ACTION ITEM
Where a line contains "You are a computer-use agent. The height", start there and write out that line and each one after it, word for word, through the final line of the entries; add nothing else.

[SUPPLIED RECORDS]

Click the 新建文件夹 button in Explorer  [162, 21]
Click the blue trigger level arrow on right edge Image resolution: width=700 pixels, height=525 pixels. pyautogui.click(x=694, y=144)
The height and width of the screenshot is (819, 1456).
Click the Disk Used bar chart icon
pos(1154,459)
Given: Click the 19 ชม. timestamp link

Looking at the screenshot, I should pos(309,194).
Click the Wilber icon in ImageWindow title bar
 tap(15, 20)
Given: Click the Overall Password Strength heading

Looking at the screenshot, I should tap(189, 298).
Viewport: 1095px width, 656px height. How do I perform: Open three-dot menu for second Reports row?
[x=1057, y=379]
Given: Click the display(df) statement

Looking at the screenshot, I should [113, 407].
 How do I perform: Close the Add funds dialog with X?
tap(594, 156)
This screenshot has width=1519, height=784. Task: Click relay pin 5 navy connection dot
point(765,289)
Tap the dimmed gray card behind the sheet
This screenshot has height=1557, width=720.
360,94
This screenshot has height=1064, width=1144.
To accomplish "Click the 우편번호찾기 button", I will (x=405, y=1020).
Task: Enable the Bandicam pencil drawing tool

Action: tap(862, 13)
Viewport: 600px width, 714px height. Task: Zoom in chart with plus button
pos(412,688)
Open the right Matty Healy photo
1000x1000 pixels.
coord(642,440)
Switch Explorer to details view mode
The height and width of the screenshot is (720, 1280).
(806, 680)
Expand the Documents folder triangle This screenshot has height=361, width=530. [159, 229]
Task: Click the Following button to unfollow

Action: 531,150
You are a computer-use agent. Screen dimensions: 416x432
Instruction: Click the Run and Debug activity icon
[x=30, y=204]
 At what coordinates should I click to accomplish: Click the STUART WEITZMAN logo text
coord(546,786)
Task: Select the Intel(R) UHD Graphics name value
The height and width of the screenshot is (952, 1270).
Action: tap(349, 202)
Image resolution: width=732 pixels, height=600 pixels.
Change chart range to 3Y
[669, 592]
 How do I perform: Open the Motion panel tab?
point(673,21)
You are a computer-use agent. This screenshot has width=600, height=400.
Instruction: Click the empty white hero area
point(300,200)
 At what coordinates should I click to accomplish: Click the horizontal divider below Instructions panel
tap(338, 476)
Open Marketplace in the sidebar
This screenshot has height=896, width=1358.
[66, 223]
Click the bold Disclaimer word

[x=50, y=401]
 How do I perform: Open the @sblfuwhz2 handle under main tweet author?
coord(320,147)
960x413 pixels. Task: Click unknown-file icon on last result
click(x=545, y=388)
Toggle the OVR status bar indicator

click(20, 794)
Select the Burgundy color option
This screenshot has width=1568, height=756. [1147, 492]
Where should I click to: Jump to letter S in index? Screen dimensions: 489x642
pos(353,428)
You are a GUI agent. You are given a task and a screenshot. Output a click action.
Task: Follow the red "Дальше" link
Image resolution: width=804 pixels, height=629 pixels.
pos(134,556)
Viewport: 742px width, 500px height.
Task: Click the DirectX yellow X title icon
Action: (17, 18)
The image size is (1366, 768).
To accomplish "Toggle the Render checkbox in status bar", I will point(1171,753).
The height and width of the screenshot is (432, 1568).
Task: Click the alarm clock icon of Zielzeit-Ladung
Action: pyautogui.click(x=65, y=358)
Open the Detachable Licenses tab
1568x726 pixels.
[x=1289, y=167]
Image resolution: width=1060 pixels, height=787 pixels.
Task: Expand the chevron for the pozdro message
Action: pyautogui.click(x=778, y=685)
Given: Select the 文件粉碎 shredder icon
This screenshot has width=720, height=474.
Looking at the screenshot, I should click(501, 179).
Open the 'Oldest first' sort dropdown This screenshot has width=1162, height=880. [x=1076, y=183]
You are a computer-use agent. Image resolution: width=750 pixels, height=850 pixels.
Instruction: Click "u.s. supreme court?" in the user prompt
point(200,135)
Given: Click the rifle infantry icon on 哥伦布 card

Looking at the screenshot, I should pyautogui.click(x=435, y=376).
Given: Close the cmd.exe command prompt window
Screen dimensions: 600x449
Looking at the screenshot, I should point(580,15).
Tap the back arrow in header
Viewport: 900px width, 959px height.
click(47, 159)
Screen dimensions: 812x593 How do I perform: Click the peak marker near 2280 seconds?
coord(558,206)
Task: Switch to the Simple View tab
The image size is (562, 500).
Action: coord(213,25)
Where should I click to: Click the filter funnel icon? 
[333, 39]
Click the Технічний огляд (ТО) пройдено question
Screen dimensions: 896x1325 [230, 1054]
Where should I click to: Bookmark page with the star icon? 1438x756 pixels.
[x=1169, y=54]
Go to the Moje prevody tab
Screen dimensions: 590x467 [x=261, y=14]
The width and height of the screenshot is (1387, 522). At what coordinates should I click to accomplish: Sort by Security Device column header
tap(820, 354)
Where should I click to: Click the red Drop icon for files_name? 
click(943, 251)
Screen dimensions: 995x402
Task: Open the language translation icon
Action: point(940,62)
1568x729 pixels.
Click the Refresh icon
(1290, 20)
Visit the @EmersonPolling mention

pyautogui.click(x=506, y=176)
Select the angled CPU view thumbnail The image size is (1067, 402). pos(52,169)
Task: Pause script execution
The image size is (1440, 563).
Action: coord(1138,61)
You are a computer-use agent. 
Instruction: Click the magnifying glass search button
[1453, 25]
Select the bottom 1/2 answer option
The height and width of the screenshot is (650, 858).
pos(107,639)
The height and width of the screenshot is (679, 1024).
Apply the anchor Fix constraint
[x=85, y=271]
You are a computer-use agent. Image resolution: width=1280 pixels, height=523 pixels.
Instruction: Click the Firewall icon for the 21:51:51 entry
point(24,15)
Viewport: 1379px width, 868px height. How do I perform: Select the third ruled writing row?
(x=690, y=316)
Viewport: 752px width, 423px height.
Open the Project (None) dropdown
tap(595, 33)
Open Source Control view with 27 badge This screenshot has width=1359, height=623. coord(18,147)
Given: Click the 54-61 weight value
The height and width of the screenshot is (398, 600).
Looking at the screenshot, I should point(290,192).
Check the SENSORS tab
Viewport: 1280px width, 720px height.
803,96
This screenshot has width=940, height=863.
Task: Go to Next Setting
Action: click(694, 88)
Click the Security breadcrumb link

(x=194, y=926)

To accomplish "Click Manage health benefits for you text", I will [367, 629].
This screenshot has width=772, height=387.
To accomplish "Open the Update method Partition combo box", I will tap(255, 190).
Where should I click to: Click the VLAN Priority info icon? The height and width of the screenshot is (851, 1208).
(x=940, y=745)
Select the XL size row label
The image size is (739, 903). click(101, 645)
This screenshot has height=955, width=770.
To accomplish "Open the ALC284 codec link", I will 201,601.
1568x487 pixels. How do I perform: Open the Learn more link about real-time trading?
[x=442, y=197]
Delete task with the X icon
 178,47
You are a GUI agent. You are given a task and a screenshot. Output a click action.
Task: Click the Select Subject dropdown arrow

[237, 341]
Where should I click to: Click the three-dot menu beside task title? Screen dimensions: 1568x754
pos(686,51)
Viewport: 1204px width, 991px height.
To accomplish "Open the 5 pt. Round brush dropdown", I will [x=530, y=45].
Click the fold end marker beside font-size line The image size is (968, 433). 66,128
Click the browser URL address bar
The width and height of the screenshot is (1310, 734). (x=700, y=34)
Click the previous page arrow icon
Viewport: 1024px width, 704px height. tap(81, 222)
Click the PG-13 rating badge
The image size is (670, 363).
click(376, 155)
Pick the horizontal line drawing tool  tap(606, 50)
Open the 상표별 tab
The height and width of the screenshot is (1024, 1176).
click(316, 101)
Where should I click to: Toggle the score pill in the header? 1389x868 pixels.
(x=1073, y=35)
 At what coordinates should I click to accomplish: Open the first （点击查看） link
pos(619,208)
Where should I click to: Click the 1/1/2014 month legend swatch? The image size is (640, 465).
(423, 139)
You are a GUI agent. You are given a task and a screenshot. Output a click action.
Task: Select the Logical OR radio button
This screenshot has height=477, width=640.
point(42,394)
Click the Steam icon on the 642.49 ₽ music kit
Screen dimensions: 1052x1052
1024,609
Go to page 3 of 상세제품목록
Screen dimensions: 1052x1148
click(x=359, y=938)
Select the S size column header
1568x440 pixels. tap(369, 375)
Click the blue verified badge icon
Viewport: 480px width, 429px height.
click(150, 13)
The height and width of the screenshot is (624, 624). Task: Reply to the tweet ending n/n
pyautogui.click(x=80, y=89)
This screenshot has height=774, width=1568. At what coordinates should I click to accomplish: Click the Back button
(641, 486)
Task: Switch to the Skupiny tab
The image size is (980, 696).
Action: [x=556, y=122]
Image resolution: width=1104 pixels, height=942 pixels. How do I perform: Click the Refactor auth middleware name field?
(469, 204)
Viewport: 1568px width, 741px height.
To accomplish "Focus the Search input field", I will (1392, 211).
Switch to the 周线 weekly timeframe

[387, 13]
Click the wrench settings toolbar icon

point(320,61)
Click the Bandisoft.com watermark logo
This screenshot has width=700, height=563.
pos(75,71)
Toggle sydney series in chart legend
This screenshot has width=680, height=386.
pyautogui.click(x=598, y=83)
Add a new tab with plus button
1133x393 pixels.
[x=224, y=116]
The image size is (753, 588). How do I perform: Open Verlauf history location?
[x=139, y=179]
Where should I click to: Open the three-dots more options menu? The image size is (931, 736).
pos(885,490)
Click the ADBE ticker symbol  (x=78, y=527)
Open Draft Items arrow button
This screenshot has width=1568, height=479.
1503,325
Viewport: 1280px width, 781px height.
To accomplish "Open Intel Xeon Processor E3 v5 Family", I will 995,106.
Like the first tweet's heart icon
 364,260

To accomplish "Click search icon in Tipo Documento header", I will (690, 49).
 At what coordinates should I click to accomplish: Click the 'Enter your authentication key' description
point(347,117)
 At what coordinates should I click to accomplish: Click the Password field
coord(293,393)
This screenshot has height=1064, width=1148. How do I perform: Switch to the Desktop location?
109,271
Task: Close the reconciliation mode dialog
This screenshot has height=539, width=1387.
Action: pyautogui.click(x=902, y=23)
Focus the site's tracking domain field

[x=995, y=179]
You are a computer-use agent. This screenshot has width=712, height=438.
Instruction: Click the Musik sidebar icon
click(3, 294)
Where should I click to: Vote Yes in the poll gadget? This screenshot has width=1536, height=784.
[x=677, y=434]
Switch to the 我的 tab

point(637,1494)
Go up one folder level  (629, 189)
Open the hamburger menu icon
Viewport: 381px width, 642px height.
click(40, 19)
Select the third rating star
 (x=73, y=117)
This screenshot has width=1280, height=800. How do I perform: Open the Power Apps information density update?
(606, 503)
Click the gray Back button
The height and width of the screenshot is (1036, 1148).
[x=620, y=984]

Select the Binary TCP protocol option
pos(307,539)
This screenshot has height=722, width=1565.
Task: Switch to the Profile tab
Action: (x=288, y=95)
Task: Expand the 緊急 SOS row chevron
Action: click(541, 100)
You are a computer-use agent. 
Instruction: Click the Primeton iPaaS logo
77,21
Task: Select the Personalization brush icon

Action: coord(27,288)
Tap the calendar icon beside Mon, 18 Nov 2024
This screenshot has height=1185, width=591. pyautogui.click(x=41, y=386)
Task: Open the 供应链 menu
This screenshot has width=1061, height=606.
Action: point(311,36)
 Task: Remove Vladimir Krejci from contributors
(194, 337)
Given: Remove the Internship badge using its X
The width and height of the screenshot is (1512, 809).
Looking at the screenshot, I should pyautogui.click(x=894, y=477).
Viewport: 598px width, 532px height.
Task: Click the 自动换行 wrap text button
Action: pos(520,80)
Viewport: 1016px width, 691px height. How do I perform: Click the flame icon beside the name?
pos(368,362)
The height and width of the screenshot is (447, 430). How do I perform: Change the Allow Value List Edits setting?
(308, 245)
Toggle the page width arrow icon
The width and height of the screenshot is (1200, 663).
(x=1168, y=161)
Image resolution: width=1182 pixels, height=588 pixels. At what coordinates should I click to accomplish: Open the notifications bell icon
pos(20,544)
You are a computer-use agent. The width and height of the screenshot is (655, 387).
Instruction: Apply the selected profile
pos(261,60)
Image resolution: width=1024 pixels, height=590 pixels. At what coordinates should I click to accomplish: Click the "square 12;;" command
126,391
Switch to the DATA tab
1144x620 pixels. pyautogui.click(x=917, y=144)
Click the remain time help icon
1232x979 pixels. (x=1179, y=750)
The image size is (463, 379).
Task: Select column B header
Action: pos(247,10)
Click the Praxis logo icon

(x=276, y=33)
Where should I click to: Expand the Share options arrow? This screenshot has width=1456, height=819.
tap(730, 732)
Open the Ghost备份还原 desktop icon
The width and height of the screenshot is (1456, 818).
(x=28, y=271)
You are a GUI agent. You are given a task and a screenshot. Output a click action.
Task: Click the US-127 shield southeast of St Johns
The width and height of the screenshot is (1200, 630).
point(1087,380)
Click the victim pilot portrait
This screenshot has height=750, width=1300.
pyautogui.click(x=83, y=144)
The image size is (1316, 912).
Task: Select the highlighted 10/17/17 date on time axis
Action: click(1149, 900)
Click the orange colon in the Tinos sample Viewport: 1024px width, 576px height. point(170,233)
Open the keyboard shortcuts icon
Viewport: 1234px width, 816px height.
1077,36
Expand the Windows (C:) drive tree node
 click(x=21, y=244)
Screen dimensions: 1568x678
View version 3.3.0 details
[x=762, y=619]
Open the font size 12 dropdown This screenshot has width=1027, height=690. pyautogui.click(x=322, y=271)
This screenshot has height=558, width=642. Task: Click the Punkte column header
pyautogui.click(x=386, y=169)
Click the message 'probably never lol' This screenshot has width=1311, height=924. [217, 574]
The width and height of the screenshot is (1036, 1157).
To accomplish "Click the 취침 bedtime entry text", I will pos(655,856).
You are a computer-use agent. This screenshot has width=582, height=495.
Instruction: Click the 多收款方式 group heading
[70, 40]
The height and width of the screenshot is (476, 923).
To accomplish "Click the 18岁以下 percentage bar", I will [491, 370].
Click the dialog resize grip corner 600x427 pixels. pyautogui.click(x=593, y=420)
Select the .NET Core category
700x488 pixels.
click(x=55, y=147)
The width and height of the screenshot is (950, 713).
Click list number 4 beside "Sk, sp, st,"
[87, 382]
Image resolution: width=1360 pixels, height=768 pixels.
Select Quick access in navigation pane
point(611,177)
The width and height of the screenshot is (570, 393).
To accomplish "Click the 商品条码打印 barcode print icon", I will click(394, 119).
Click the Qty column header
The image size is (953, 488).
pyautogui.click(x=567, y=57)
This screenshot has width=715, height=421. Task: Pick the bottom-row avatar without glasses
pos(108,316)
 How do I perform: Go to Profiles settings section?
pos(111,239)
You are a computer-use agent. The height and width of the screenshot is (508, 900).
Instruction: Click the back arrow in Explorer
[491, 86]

[/SUPPLIED RECORDS]

WRITTEN SOLUTION
You are a computer-use agent. The height and width of the screenshot is (508, 900).
Instruction: Click the back arrow in Explorer
[491, 86]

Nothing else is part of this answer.